[Recorded data]
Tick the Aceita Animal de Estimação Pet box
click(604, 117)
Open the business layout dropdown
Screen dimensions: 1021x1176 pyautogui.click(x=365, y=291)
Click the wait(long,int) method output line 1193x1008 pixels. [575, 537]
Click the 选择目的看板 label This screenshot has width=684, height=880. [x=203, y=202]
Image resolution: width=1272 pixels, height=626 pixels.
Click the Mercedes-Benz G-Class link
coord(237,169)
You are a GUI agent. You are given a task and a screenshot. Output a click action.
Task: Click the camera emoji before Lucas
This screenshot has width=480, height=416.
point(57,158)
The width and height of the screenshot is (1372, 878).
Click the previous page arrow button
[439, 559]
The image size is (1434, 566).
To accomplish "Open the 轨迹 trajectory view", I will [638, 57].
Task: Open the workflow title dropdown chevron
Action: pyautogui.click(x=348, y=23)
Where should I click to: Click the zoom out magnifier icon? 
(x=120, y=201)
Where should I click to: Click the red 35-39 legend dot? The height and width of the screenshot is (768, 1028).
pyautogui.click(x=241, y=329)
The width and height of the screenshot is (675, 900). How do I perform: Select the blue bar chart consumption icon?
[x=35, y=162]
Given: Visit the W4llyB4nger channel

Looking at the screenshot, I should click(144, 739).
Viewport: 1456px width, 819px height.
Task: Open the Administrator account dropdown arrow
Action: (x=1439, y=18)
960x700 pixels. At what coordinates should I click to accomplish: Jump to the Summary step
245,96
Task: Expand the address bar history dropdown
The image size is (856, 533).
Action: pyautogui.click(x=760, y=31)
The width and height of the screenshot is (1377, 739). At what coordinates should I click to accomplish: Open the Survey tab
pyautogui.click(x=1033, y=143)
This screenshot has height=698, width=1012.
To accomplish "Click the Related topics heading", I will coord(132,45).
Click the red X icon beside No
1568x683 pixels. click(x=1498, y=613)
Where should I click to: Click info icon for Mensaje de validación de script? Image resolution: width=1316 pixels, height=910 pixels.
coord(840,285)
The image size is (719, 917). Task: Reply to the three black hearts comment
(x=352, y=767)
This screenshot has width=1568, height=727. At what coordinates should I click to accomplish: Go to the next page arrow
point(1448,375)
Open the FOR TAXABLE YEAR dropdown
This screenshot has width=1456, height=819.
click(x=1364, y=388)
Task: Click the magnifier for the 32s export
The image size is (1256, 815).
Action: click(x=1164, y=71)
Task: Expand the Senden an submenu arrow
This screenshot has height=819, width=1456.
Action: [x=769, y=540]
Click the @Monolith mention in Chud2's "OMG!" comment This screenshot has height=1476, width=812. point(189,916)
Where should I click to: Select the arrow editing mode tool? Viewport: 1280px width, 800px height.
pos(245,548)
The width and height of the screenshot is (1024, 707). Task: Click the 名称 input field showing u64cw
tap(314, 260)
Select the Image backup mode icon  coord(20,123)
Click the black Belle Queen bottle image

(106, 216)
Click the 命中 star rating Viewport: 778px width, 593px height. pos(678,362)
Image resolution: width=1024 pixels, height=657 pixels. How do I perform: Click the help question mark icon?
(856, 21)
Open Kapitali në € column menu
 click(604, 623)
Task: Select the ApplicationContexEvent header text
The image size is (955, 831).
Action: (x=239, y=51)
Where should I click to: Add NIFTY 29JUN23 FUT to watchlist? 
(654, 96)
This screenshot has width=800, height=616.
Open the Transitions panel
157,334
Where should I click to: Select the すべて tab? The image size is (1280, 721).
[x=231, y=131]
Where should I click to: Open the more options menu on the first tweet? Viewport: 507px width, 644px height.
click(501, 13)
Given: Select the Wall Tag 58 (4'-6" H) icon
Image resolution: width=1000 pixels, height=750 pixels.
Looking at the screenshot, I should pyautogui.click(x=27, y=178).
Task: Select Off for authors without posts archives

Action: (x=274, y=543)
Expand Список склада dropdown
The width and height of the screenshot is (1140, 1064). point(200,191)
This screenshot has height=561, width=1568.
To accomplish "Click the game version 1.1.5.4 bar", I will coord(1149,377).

• _WHAT IS EXPECTED_
List each line in the rows above that includes the string "icon".

• _RESPONSE_
Where should I click to: Click the zoom out magnifier icon? 
The width and height of the screenshot is (675, 900). How do I perform: Select the blue bar chart consumption icon?
Click the red X icon beside No
Where should I click to: Click info icon for Mensaje de validación de script? Image resolution: width=1316 pixels, height=910 pixels.
Select the Image backup mode icon  coord(20,123)
Image resolution: width=1024 pixels, height=657 pixels. How do I perform: Click the help question mark icon?
Given: Select the Wall Tag 58 (4'-6" H) icon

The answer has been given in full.